Attorney General Bonta Joins Multistate Coalition Opposing Detrimental Revisions to Joint Employment Standards
OAKLAND– California Attorney General Rob Bonta today joined a multistate coalition opposing the Trump Administration’s proposed rule that would severely narrow joint employer liability under the Federal Labor Standards Act (FLSA), Family and Medical Leave Act (FMLA), and the Migrant and Seasonal Agricultural Worker Protection Act (MSPA). In a comment letter, the coalition argues that the U.S. Department of Labor’s (DOL) proposed rule would make labor law enforcement difficult and could result in less accountability for indirect employers who nevertheless control working conditions affecting millions of vulnerable workers across the country.
“Labor laws exist to protect workers, not to create loopholes for those who seek to evade worker protections. The Trump Administration is attempting to once again weaken worker protection so that bad actors who disregard their obligations aren’t held accountable,” said Attorney General Bonta. “The loopholes that the Trump Administration are setting through this rule are unjustified, and we urge them to withdraw this proposal immediately.”
DOL’s proposed rule is a repeat attempt at implementing the changes it proposed in the 2020 Final Rule by significantly narrowing the circumstances in which an entity could be held legally accountable for federal labor law violations. Selectively drawing from the Ninth Circuit court decision in Bonnette v. Cal.
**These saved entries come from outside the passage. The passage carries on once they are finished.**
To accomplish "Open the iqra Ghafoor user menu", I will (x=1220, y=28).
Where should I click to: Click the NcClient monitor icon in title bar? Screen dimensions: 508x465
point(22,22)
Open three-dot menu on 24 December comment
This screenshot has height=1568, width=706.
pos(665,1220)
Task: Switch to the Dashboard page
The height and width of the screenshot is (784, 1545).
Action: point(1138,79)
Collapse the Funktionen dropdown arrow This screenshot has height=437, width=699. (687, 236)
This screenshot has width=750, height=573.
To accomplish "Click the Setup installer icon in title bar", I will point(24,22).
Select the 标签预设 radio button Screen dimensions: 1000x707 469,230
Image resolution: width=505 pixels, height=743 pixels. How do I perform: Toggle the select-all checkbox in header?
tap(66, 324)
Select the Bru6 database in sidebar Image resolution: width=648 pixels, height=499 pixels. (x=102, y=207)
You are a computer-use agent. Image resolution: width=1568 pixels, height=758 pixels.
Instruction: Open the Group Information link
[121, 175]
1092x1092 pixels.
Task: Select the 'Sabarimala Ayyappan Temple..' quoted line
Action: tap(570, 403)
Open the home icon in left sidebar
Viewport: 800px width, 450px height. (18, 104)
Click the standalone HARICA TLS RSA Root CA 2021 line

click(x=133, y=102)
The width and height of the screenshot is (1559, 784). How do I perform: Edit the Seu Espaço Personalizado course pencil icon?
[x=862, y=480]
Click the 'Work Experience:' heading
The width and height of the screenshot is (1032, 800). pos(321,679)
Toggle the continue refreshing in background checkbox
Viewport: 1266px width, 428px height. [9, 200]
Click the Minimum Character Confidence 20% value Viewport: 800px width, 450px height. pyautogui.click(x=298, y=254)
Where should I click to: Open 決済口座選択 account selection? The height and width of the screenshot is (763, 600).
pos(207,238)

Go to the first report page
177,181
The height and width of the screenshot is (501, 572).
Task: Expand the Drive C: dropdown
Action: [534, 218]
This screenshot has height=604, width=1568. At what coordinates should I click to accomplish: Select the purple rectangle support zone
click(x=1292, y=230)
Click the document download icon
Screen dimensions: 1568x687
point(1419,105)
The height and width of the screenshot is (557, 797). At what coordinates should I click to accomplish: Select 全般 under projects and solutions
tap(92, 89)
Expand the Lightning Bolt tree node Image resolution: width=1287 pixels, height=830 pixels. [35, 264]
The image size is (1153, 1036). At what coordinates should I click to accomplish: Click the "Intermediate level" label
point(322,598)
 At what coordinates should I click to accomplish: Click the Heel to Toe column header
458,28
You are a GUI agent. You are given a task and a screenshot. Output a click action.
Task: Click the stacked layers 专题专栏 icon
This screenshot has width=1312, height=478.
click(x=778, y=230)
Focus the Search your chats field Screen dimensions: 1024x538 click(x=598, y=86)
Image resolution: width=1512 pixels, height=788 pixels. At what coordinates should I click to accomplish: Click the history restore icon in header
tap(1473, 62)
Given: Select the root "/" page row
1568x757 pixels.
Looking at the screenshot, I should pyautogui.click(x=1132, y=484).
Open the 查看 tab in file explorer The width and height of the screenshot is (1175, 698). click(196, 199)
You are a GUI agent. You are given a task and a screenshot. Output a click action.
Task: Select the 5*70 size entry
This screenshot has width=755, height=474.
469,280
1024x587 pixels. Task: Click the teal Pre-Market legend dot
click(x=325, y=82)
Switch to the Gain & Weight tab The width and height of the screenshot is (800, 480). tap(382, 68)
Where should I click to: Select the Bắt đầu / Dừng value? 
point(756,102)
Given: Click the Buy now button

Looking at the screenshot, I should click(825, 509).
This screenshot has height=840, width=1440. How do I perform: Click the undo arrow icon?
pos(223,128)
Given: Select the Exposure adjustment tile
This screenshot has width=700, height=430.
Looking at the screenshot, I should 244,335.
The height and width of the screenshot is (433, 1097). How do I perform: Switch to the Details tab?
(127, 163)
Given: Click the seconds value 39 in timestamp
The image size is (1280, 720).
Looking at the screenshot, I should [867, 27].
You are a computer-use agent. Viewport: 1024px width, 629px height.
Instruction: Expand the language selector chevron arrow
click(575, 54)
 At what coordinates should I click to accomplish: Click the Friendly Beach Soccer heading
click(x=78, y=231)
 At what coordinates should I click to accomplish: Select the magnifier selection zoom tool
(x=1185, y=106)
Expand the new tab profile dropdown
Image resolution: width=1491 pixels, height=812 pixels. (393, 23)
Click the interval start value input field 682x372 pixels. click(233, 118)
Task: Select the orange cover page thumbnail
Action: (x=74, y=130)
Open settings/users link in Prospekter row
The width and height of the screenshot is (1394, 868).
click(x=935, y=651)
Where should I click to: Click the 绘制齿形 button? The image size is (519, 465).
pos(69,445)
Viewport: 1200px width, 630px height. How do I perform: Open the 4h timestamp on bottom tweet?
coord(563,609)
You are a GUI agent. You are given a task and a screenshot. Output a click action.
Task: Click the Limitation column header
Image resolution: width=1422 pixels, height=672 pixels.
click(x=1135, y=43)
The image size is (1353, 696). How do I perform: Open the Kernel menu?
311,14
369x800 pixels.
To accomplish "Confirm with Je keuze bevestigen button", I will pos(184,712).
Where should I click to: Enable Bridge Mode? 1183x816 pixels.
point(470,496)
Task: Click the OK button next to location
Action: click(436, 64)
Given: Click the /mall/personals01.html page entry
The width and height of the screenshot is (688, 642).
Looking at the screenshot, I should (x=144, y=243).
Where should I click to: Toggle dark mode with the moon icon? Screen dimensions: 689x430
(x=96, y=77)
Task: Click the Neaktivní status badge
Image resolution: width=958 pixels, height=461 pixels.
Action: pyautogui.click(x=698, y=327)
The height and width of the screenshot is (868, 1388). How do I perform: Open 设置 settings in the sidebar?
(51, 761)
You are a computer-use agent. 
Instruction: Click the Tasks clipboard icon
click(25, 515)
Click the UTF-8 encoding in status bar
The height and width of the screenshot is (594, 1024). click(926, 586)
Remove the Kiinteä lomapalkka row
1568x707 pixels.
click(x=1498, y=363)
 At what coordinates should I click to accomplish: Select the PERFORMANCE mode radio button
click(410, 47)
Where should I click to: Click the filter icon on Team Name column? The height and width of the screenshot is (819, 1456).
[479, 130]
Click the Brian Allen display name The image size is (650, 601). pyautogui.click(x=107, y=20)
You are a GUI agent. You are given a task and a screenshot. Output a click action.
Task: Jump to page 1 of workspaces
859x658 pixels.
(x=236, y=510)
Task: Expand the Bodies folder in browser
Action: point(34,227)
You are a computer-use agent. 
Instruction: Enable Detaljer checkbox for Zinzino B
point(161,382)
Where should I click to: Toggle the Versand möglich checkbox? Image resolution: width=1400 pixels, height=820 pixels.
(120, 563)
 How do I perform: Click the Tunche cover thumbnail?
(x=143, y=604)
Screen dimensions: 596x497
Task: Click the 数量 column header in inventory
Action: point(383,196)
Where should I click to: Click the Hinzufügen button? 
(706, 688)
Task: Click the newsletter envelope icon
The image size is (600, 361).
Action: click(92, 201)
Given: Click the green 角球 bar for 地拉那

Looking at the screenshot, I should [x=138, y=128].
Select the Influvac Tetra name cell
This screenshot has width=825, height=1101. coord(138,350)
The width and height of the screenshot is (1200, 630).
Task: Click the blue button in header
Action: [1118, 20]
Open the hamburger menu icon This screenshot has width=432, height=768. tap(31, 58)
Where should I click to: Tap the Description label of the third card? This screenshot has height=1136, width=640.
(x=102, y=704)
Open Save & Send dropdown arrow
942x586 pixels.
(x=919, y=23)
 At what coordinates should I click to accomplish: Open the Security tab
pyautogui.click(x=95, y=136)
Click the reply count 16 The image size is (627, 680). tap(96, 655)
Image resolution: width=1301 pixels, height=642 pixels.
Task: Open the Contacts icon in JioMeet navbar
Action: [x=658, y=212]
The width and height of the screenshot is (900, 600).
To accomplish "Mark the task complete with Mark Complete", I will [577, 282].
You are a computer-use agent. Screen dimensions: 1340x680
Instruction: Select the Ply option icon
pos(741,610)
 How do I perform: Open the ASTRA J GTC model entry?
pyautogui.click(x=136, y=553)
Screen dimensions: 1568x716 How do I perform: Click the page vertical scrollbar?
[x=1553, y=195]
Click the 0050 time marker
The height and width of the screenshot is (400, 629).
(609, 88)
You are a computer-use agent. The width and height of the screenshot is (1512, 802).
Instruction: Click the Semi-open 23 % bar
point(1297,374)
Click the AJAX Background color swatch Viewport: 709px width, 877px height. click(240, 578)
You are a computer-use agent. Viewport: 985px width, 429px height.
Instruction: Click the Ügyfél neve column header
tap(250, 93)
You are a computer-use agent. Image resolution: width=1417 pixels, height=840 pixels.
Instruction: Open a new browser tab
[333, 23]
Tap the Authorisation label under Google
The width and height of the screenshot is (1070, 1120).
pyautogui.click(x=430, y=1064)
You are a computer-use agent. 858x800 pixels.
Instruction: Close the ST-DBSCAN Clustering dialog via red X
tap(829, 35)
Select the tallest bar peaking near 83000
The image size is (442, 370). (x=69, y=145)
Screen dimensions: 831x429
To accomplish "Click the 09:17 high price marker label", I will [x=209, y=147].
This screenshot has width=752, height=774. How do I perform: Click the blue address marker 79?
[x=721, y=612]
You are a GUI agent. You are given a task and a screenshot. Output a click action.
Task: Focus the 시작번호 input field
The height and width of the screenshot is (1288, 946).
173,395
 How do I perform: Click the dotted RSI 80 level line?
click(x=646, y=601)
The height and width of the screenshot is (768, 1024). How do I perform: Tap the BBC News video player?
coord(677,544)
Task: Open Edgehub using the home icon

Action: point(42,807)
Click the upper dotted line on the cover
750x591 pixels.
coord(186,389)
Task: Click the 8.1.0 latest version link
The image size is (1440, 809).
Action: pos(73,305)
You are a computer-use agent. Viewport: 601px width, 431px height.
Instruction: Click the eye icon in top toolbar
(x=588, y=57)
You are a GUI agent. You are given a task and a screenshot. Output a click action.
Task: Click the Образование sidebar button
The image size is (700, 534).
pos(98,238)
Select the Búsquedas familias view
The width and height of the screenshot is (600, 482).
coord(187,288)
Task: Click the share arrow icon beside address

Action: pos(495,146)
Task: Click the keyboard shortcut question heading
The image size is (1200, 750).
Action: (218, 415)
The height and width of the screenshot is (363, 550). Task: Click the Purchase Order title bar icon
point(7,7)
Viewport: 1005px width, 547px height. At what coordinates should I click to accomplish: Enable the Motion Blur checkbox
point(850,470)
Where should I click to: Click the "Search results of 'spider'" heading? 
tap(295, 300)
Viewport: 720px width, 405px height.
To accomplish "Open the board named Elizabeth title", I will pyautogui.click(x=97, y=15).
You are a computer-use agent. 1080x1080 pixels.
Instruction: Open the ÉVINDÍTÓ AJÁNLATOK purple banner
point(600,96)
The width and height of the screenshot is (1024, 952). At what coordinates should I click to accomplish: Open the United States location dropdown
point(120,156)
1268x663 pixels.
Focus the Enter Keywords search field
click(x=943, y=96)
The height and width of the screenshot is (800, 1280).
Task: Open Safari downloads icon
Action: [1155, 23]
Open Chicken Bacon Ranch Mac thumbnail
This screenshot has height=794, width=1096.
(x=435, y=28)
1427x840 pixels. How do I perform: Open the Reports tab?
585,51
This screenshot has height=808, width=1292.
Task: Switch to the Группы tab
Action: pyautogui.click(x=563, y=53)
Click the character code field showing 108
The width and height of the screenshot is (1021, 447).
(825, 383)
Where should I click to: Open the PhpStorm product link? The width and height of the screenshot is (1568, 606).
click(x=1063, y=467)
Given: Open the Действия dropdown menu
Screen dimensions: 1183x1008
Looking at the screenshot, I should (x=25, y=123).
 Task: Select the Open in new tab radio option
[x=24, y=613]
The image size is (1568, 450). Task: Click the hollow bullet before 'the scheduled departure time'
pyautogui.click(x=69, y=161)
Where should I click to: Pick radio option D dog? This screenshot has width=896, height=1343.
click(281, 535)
Health and Welfare Agency, DOL’s proposed rule would utilize just four factors for determining when an entity has responsibilities as a joint employer. However, unlike the Bonnettedecision, which offers the factors as guidelines as part of a broader inquiry considering the “circumstance of the whole activity,” and the economic realities of the joint employment relationship, the proposed rule would prioritize those factors and end the inquiry if they are met.
The proposed rule is particularly problematic in the current workplace environment, where client firms utilize staffing companies or subcontractors, or rely on the misclassification of employees as contractors in order to escape accountability to workers who they effectively direct. Constraining the definition will exacerbate the existing lack of accountability and render FLSA, FMLA, and MSPA enforcement further out of step with the realities of the modern workplace. Separately, the proposed rule violates the federal Administrative Procedure Act. DOL has failed to provide a satisfactory justification for the proposed change, in contravention of judicial precedent, and offers no evidence to support its rationale.
In submitting today's comment letter, Attorney General Bonta joined a coalition representing 22 states, including 20 attorneys general and seven state labor departments.